— Task data —
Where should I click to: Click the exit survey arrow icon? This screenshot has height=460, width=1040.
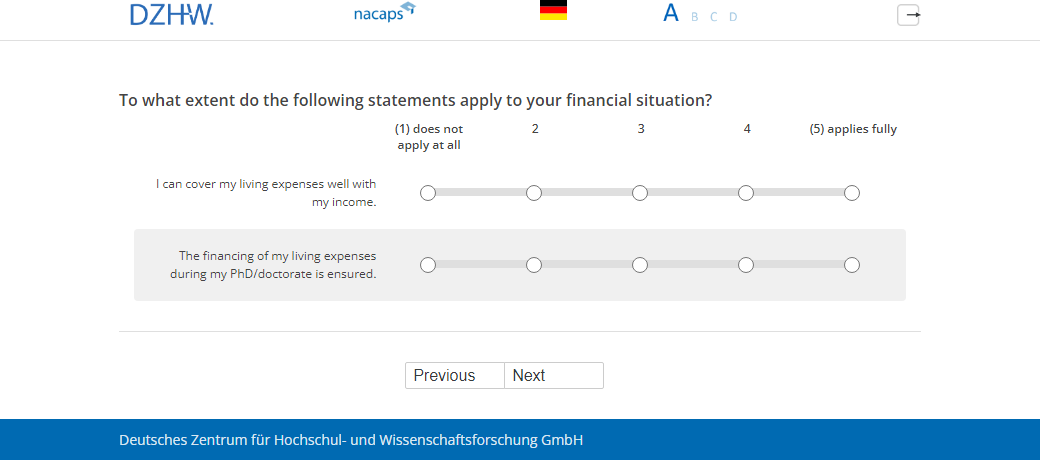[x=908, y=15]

...

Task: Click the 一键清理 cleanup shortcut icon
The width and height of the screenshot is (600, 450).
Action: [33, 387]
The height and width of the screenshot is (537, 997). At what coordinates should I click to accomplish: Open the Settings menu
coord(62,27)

— What the exercise asks —
Can you collect every line in the records above that contains the word "screenshot" and copy each one out?

— Response to the exercise —
Where should I click to: Click the exit survey arrow icon? This screenshot has height=460, width=1040.
The width and height of the screenshot is (600, 450).
The height and width of the screenshot is (537, 997). At what coordinates should I click to accomplish: Open the Settings menu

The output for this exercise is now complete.